Excerpt =
[START]
Re: [time-nuts] Super stable BVA Quartz resonators... BVA??
BNeubig@t-online.de said:
The key points which yield the BVA's improved aging are, that - the
whole resonator package is made from quartz, consisting of the
resonationg quartz plate in the middle section and the two mounting &
sealing plaates on top and bottem - you may call it a Hamburger style
;-) - the resonating plate is held through quartz bridges rather than
metal suspensions, thus reducing mounting stress.
Neat. Thanks.
Why is the top domed? I assume flat would be easier to manufacture.
Why is it not symmetrical? If the top is domed, why not the bottom too?
--
These are my opinions, not necessarily my employer's. I hate spam.
Hal Murray wrote:
Why is the top domed? I assume flat would be easier to manufacture.
Why is it not symmetrical? If the top is domed, why not the bottom too?
For a plano-parallel qaurtz resonator the diameter must be at least 60
times larger than the thickness, otherwise the vibration amplitude would
be too high at the edges, and the suspension would damp teh vibration
hence the Q would be lowered. For a 10 MHz 3rd overtone SC-cut you would
need a crystal of 40 to 50 mm diameter!
By making a convex contour, the vibration is trapped in the center of
the plate, and therefore the Q keeps high (and other parameters improve
also).
Bi-convex contours are more difficult to manufacture, as it is required
that the symmetry axis of the upper and lower contour must coincide.
Also other parameters become worse. For the BVA the manufacturability
would also be much worse as it already is.
[END]
Dataset rows =
[START]
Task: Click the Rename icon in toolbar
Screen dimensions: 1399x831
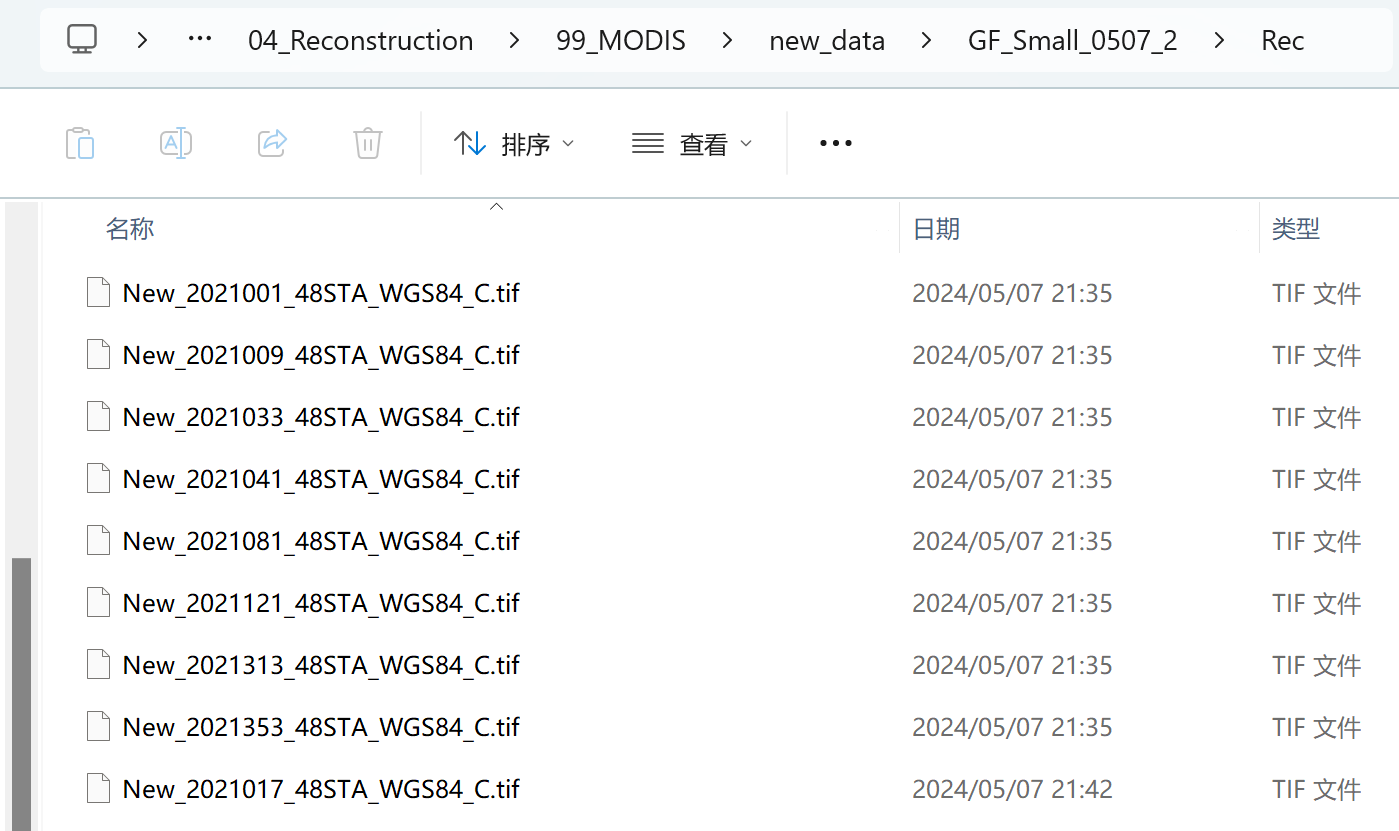Action: (176, 143)
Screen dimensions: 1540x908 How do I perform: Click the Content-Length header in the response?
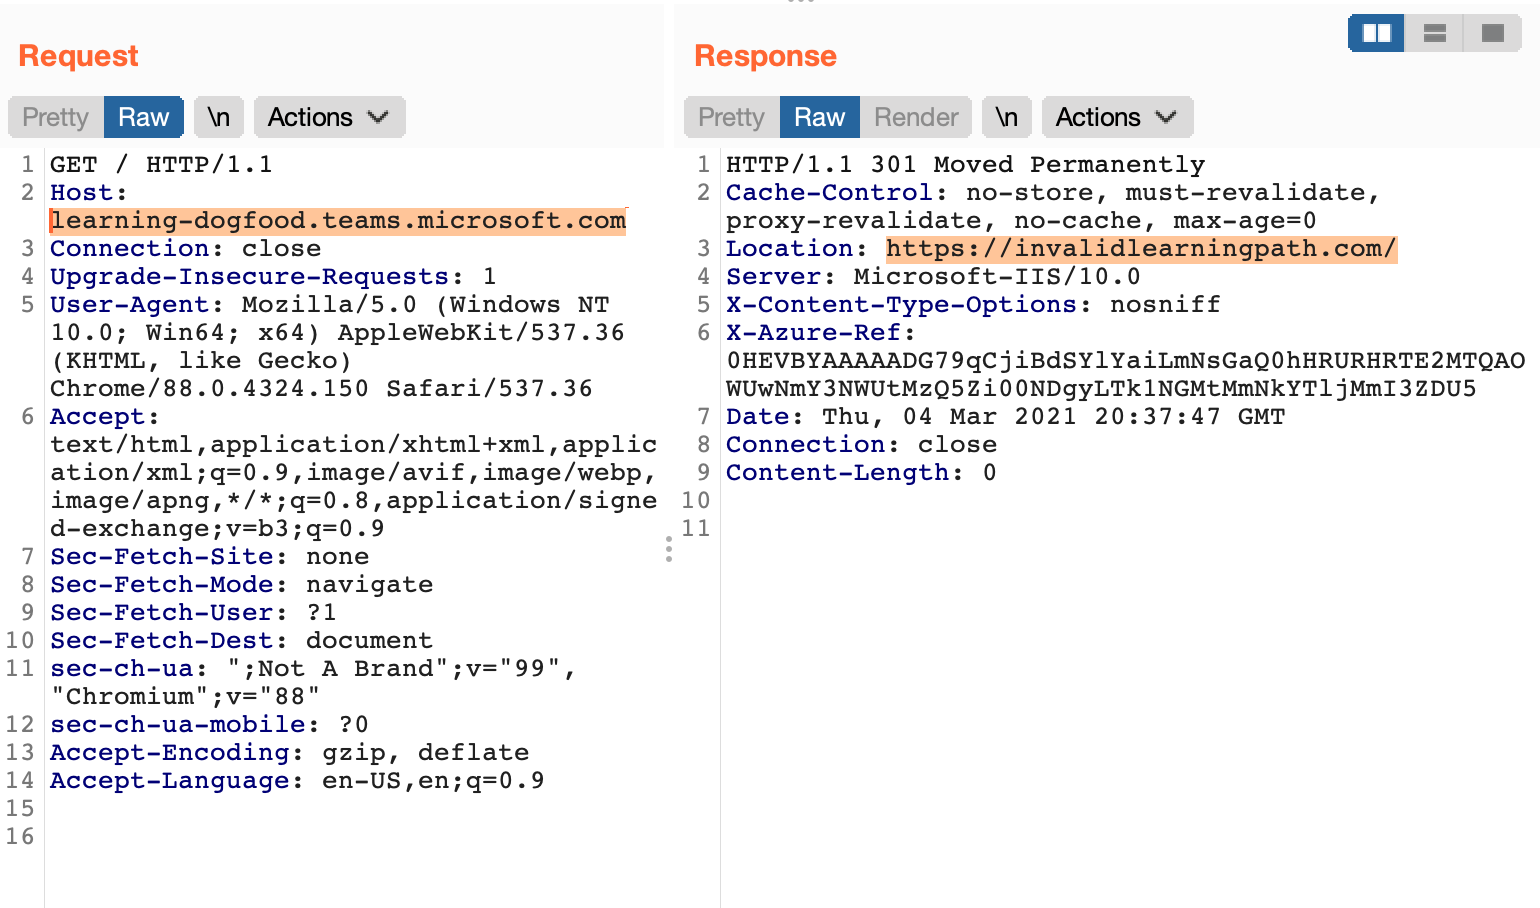(836, 472)
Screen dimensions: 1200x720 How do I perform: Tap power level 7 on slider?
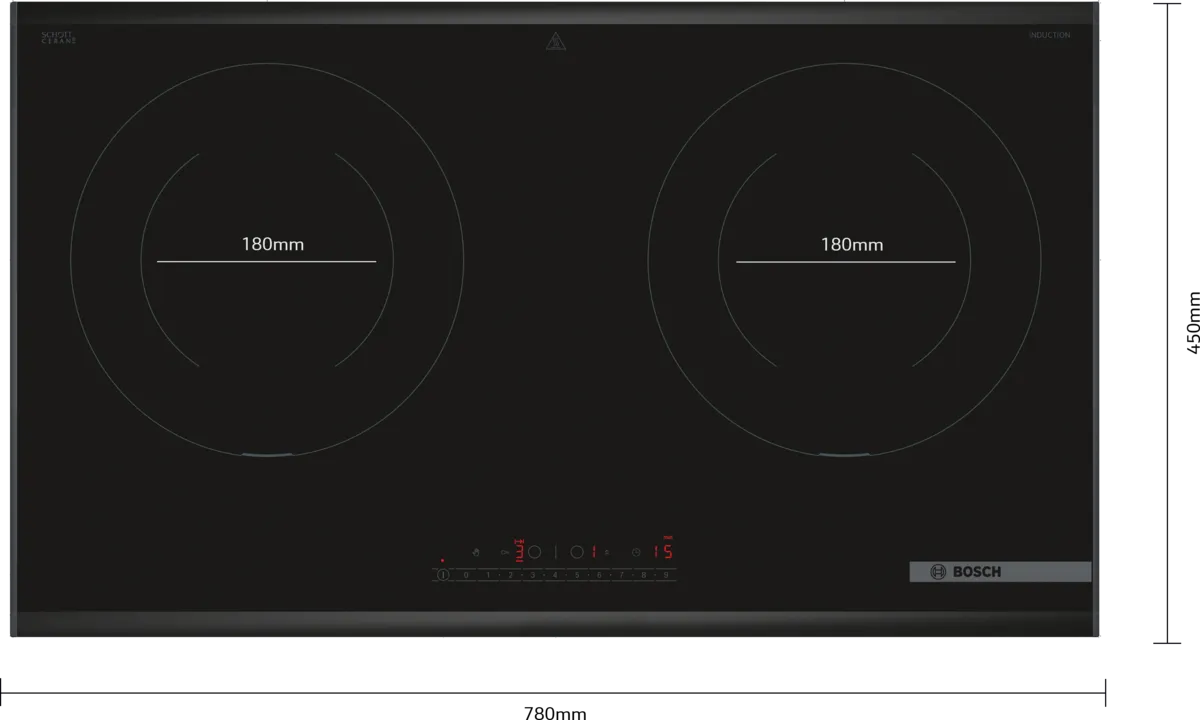pos(621,575)
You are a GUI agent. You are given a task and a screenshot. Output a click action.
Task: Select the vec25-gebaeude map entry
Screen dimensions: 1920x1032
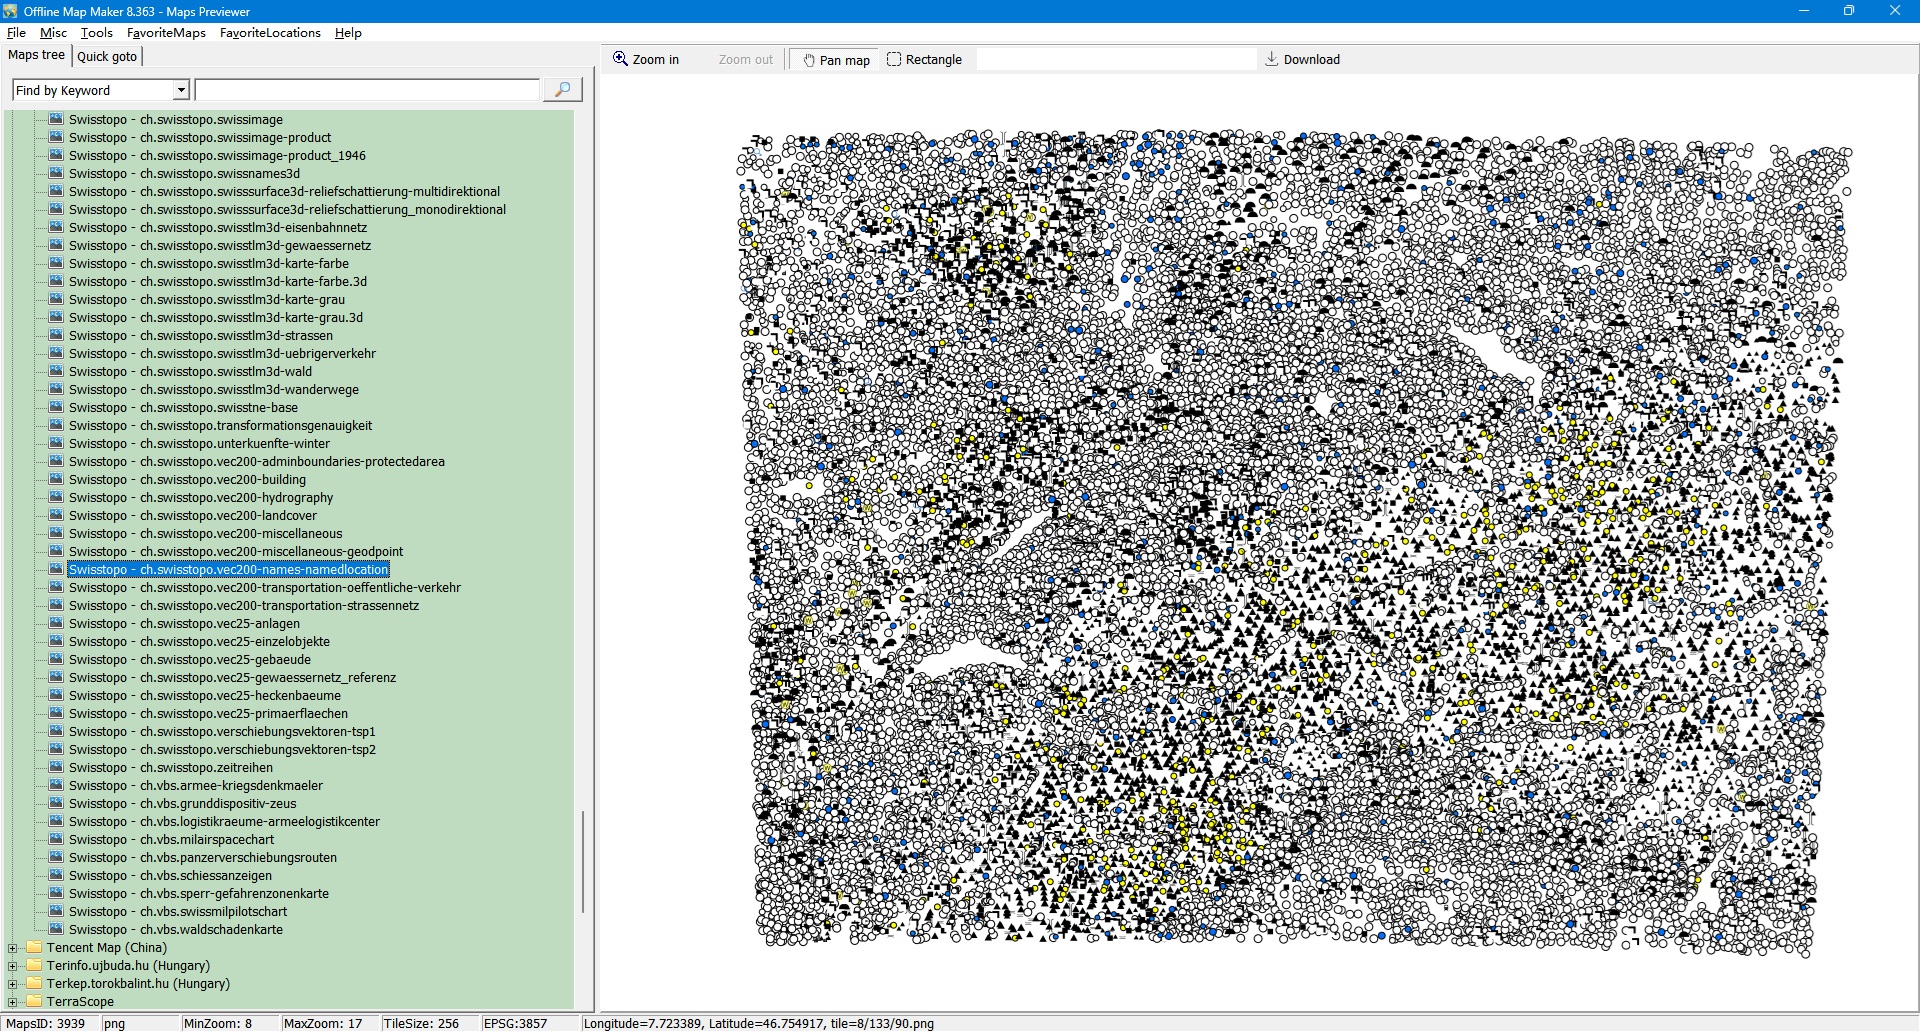(189, 659)
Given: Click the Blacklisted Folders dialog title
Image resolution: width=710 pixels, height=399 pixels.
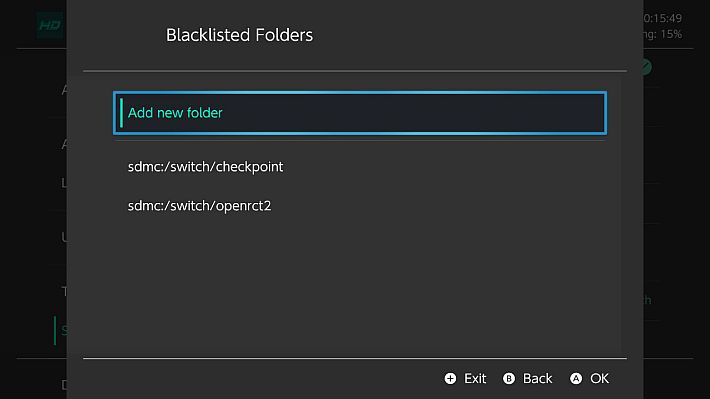Looking at the screenshot, I should [x=240, y=35].
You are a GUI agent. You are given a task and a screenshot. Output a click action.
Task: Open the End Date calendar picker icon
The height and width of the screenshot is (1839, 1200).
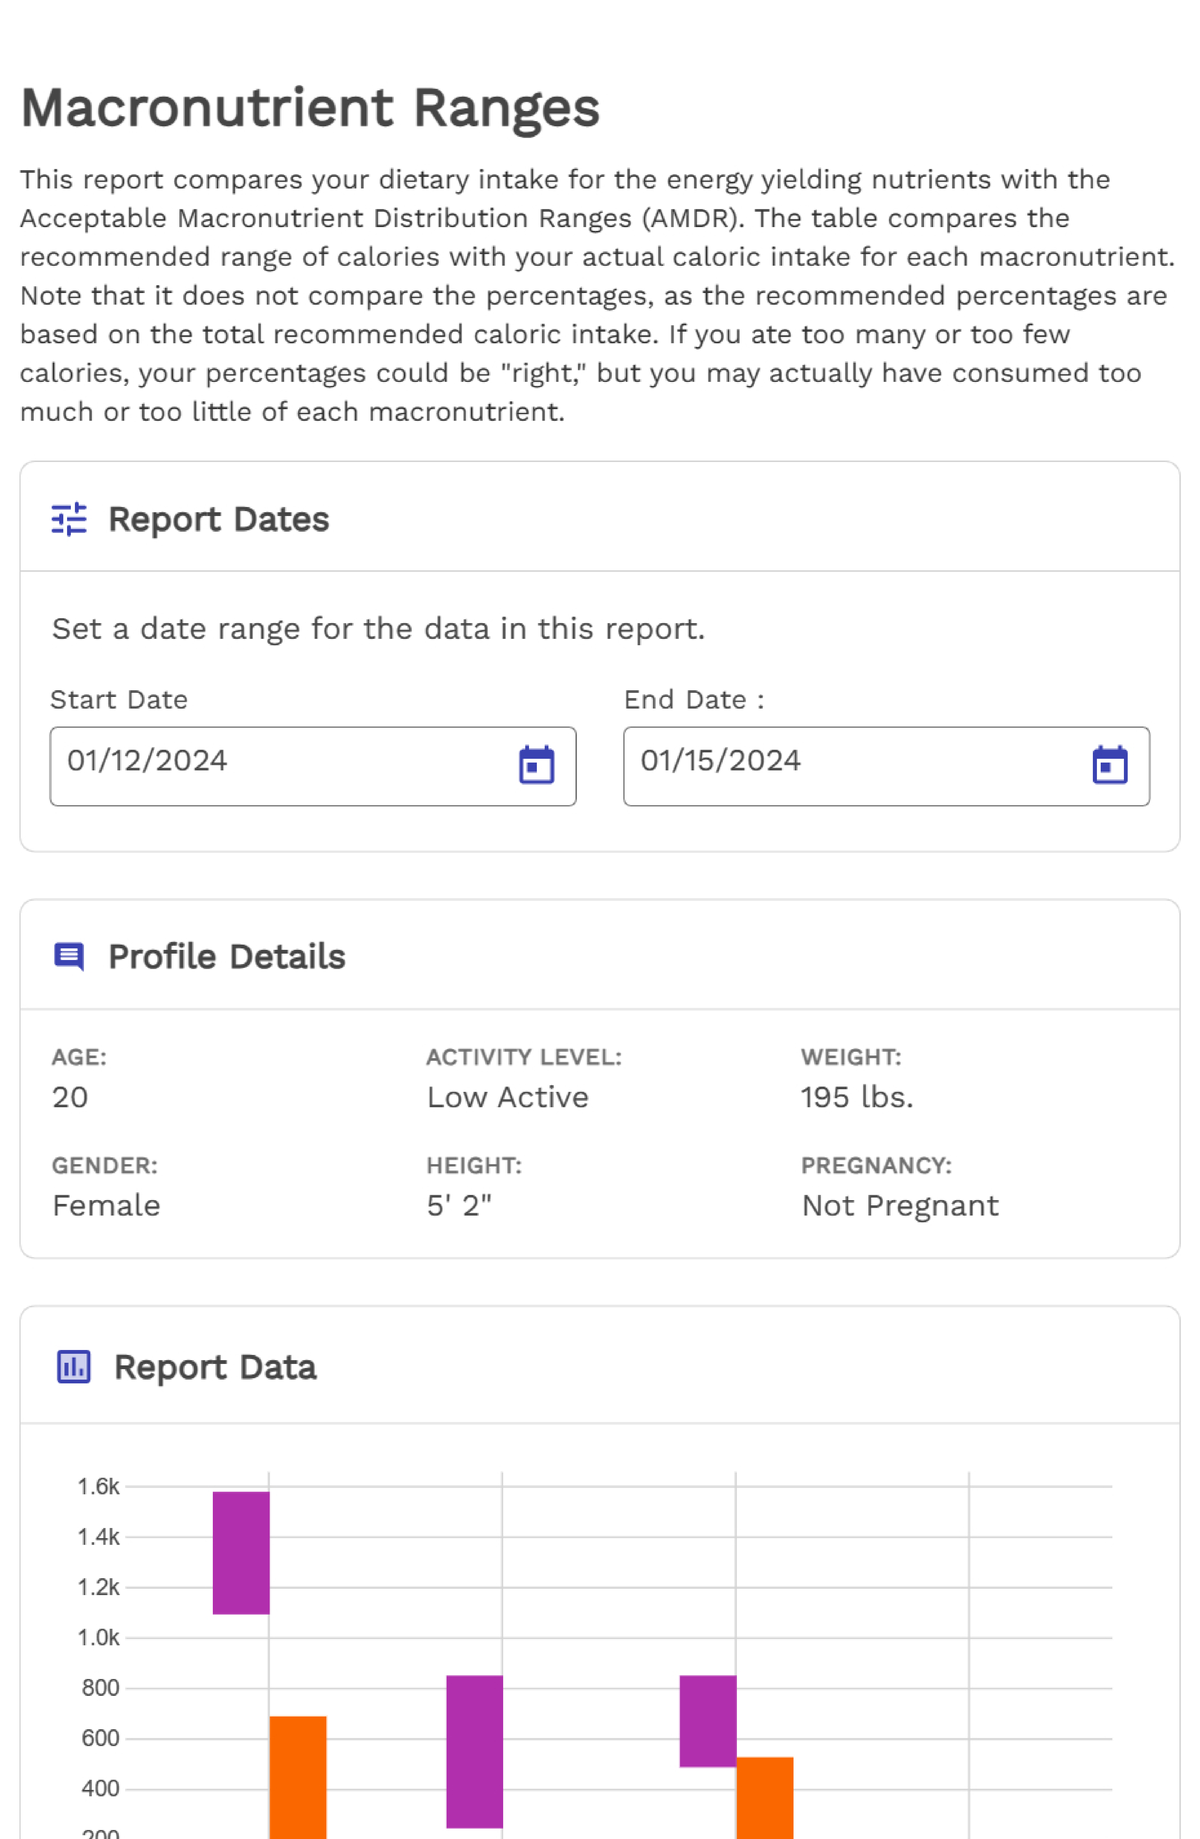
[END]
Short problem 1 =
Print the passage of the BVA resonator thread from "For a plano-parallel" to "contour must coincide.".
Short problem 2 =
Answer these questions from the BVA resonator thread:
(a) What holds the resonating plate in place instead of metal suspensions?
(b) At least how many times larger than its thickness must the diameter of a plano-parallel quartz resonator be?
(c) What crystal diameter would a 10 MHz 3rd overtone SC-cut need?
The data above has no connection to the BVA resonator thread.

Correct response 1 =
For a plano-parallel qaurtz resonator the diameter must be at least 60
times larger than the thickness, otherwise the vibration amplitude would
be too high at the edges, and the suspension would damp teh vibration
hence the Q would be lowered. For a 10 MHz 3rd overtone SC-cut you would
need a crystal of 40 to 50 mm diameter!
By making a convex contour, the vibration is trapped in the center of
the plate, and therefore the Q keeps high (and other parameters improve
also).
Bi-convex contours are more difficult to manufacture, as it is required
that the symmetry axis of the upper and lower contour must coincide.

Correct response 2 =
(a) Quartz bridges.
(b) At least 60 times.
(c) 40 to 50 mm.